Each explored cutting-edge AI applications, resulting in a first-place finish, second-place win and learnings and insights to share within GFT.
The Cambridge Associates FedEx Cup brings together developers from across the tech industry and challenges them to think outside of the box and beyond their day-to-day roles. For GFT, it’s an opportunity to explore creative problem solving, strengthen team culture and continue to shape the future of innovation.
First Place Winner: Guilherme Albani Camargo’s Cat Classifier
Representing GFT as a one-man team, Guilherme Albani Camargo—currently studying for his bachelor's degree in computer science in Brazil—brought home first place with a project as fun as it was technically impressive: A machine learning (ML) model trained to recognize housecats in video frames.
Using YOLOv11m for object detection and Roboflow for image classification and annotation environment, Guilherme built his classifier with an image classification dataset of over 300 cat pics sourced from Kaggle, along with footage of his girlfriend’s cat, the project’s muse. His resulting model is already adept at identifying housecats, but he seeks to improve it by training it on more diverse data. For example, things that are not cats, like cars or trees, and things that are cats, but not housecats, like lions and tigers. He also wants to train it on pictures of housecats with different color filters, to ensure that it understands what a housecat is regardless of the context.
Guilherme’s project reflects a thoughtful approach to ML, focusing on generalization, nuance and real-world data, and it highlights our support of team members at every level to experiment, learn and lead.


Second Place: The Crash Catcher
Our second-place team, featuring Thiago Castilho, Vinicius Campos, João Gustavo Kmiecik and Adriano Mulinari, and their project, the Crash Catcher, earned second place by streamlining one of the most time-consuming tasks for developers, debugging.
Crash Catcher is an AI debugging tool that automates the error investigation process in web applications. When a client-side error occurs, the user’s browser sends an alert to Crash Catcher, which then gathers logs, captures user interactions and queries Amazon Neptune to trace relevant classes and methods. From there, AI analyzes the data and delivers a structured report, often including suggested fixes.
The team envisions a future state which instead of combing through bug reports and error logs, a developer can review Crash Catcher, immediately understand what went wrong and know what to do to fix it.

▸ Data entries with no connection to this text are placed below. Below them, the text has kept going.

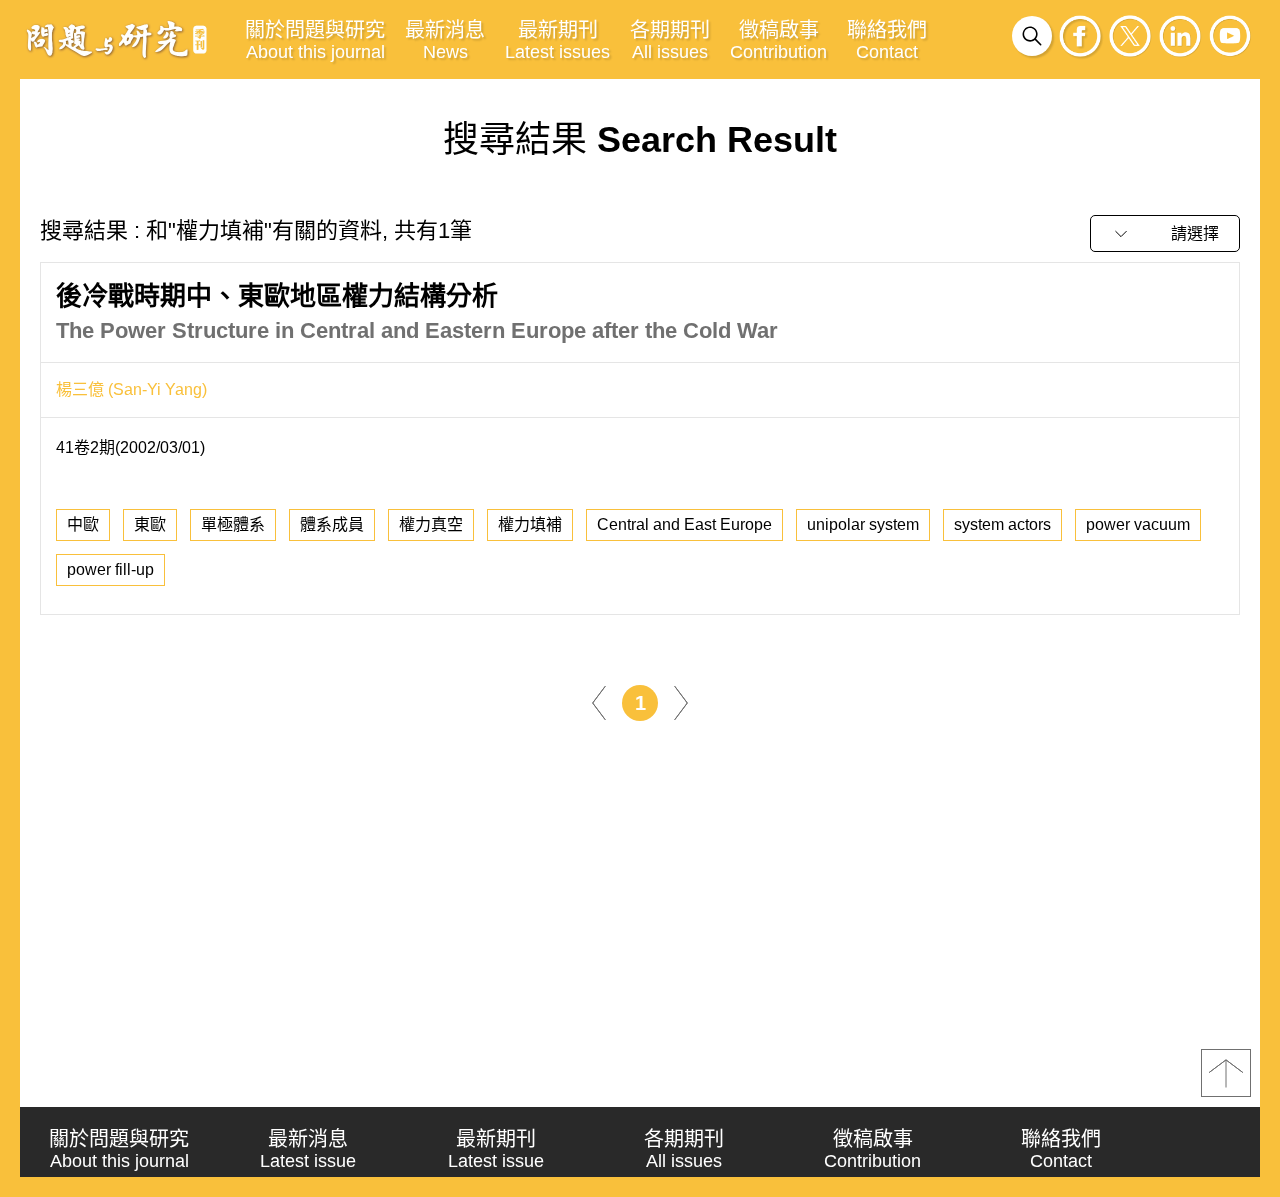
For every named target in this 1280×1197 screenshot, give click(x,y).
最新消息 (445, 40)
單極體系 (233, 524)
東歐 (150, 524)
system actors (1002, 524)
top (1226, 1073)
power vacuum (1138, 524)
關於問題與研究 (315, 40)
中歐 (83, 524)
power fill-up (110, 569)
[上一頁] (599, 701)
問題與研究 (117, 39)
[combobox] (1165, 233)
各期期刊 (670, 40)
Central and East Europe (684, 524)
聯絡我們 (887, 40)
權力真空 (431, 524)
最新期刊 (557, 40)
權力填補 (530, 524)
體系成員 (332, 524)
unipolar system (863, 524)
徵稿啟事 (778, 40)
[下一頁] (681, 701)
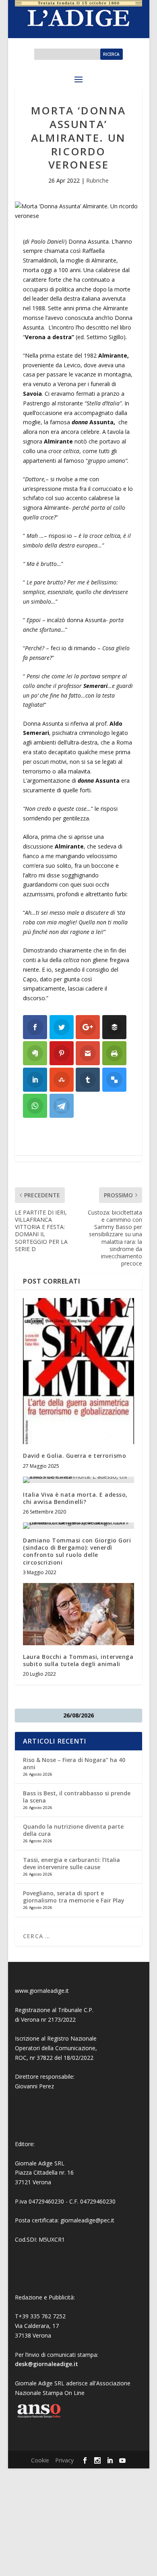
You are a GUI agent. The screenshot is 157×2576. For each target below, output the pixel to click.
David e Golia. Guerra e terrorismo (74, 1455)
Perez (46, 2086)
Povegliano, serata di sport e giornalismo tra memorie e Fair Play (73, 1896)
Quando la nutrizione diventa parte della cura (73, 1830)
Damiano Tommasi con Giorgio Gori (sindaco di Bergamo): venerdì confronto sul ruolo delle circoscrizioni (77, 1551)
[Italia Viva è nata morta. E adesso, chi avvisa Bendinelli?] (78, 1480)
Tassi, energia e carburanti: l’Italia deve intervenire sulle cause (71, 1863)
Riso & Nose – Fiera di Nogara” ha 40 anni (74, 1763)
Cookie (40, 2460)
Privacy (64, 2460)
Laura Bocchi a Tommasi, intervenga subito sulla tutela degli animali (78, 1660)
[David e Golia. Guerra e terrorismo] (78, 1371)
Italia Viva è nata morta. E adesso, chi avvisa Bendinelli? (75, 1498)
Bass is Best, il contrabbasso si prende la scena (76, 1796)
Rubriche (97, 180)
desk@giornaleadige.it (46, 2364)
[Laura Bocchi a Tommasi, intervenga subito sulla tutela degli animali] (78, 1614)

If Crash Catcher recommends a fix, it can run on its own and the developer can authorize it to handle the fix itself.
“The idea,” said Mulinari, “was that no one has to do anything, just approve what AI is trying to do.”
The team wants to further develop Crash Catcher to integrate with Jira and ServiceNow, offer a live error dashboard and auto-generate pull requests with potential solutions. What sets their project apart is that it isn’t a tool that replaces developers, rather, it frees them up to focus on building.
Beyond the product itself, the Crash Catcher team’s collaboration reflected well on GFT. With years of hackathon experience between them, they’ve made it a mission to encourage more colleagues to participate, even organizing a post-hackathon showcase back at the office to share insights and inspire others.
Innovation, Inside and Out
Events like the Cambridge Associates FedEx Cup go well beyond competition. For participants, they offer a space to experiment, learn new tools and tackle challenges from fresh angles. For GFT, they are a chance to reinforce our culture of innovation, celebrate employee curiosity and invest in continuous growth.
“It’s not only to learn new skills,” said Campos, “but to challenge ourselves to see how much further we can start a new endeavor and a new project.”
At GFT, innovation isn’t limited to what we deliver to clients, it’s part of how we grow as teams, individuals and individuals of teams. Whether it is AI code debugging or teaching machines to observe the world, our people are building what’s next.